» Exercise instructions:
Copy the records below in full and leave every image out of the copy.

» Available data:
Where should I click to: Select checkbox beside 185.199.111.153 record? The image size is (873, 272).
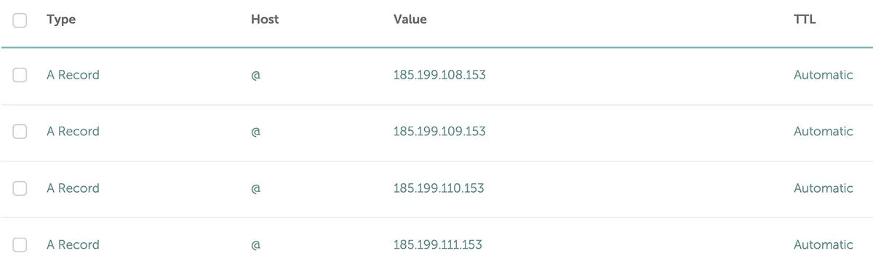[x=20, y=245]
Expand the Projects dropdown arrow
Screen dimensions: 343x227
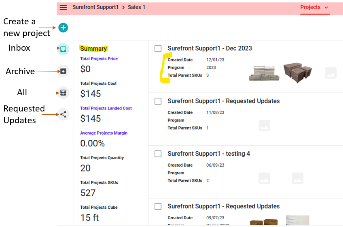pyautogui.click(x=326, y=7)
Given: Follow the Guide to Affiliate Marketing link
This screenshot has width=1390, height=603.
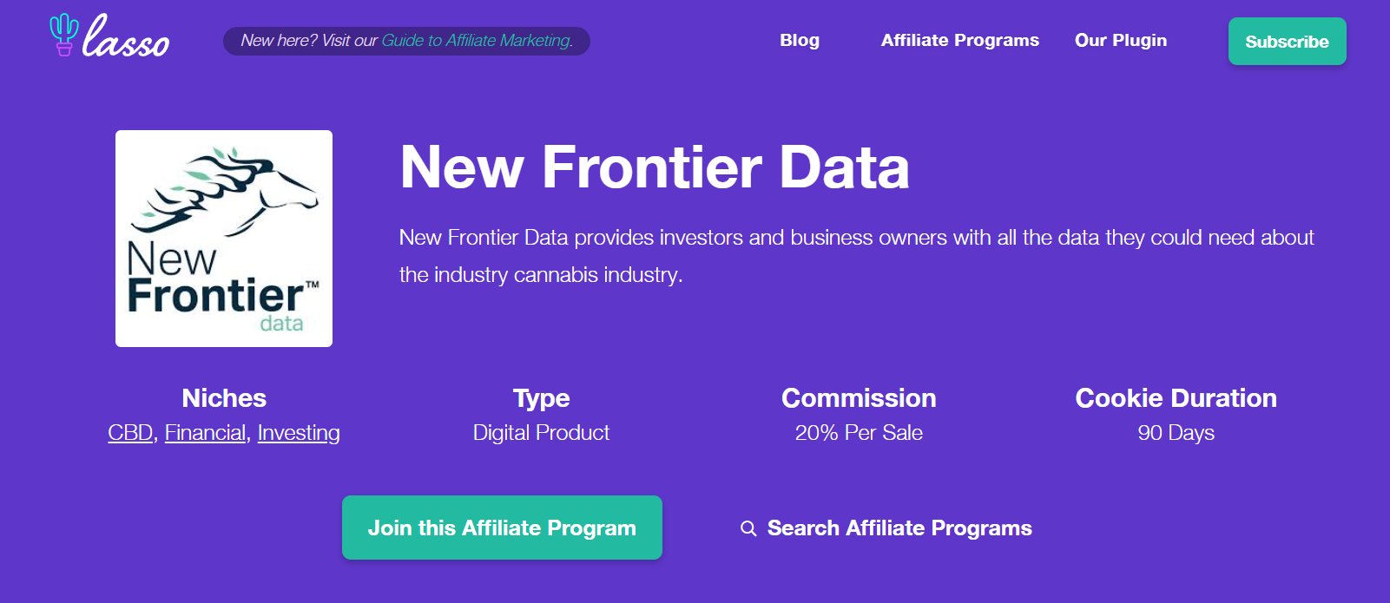Looking at the screenshot, I should coord(477,41).
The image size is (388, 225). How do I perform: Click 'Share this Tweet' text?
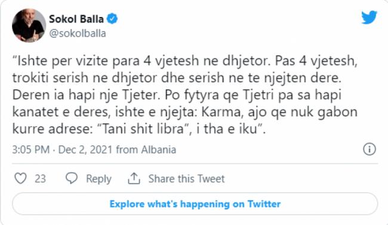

» The answer:
Where should I click to: Select checkbox beside 185.199.111.153 record? The image size is (873, 272).
[x=20, y=245]
Expand the Projects dropdown arrow
Screen dimensions: 343x227
pyautogui.click(x=326, y=7)
Given: Follow the Guide to Affiliate Marketing link
This screenshot has width=1390, height=603.
Looking at the screenshot, I should coord(477,41).
The image size is (388, 225). How do I perform: Click 'Share this Tweet' text?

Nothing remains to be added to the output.